* **What you are asked to do**:
In the records below, some lines hold the word "will". Copy each of those lines.

(Saved data entries)
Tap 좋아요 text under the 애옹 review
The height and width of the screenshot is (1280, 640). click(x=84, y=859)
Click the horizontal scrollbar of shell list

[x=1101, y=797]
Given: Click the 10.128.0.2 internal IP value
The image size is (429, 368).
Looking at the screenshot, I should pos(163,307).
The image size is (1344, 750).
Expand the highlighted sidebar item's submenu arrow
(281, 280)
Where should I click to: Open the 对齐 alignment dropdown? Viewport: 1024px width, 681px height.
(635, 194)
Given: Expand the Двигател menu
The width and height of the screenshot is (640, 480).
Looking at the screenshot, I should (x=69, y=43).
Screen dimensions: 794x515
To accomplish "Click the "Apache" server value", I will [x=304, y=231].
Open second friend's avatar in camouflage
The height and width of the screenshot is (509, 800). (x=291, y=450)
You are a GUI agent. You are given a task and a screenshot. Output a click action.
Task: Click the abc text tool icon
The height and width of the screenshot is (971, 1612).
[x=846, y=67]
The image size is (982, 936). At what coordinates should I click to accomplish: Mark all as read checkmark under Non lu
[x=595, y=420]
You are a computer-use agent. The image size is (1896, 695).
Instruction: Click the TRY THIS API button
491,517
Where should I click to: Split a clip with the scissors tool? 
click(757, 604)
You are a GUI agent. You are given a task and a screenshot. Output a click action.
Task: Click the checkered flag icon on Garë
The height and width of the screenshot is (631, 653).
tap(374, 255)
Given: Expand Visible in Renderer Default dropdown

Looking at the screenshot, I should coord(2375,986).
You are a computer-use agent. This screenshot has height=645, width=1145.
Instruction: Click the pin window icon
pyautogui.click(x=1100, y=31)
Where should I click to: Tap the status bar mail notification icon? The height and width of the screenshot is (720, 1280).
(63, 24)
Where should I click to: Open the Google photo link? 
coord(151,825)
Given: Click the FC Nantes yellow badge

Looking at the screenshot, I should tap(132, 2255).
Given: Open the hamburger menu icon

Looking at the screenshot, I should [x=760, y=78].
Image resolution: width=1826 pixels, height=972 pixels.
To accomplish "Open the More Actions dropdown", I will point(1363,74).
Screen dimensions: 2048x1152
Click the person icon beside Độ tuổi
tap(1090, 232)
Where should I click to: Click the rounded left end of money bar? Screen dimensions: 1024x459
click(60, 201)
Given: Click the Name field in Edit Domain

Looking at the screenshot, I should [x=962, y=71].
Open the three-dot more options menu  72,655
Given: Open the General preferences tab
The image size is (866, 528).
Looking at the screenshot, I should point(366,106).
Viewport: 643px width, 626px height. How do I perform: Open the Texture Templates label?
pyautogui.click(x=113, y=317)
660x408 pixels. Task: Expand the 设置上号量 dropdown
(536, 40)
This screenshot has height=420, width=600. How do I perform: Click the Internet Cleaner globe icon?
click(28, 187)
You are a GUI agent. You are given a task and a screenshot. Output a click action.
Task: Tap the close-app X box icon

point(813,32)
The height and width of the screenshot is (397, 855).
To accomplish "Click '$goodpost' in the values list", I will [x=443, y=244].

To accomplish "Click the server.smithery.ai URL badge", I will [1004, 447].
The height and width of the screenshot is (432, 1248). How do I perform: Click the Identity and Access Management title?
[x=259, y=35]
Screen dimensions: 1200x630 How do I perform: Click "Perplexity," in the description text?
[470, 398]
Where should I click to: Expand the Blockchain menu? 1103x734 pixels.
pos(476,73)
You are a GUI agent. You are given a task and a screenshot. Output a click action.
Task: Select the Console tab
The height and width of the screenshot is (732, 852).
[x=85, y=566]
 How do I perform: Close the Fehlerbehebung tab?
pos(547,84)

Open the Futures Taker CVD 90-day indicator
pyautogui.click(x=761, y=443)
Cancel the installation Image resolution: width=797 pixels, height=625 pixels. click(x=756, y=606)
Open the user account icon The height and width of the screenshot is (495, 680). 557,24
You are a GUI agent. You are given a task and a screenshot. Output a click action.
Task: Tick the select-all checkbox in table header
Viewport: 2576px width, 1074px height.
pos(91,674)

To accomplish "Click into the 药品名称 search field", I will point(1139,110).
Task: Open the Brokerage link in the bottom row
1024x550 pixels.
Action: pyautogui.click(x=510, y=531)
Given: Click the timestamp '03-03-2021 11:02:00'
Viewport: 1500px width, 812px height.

* **Solution to this problem**:
To accomplish "Click the "Apache" server value", I will [x=304, y=231].
To accomplish "Open the More Actions dropdown", I will point(1363,74).
To accomplish "Click '$goodpost' in the values list", I will [x=443, y=244].
To accomplish "Click the server.smithery.ai URL badge", I will [1004, 447].
To accomplish "Click into the 药品名称 search field", I will point(1139,110).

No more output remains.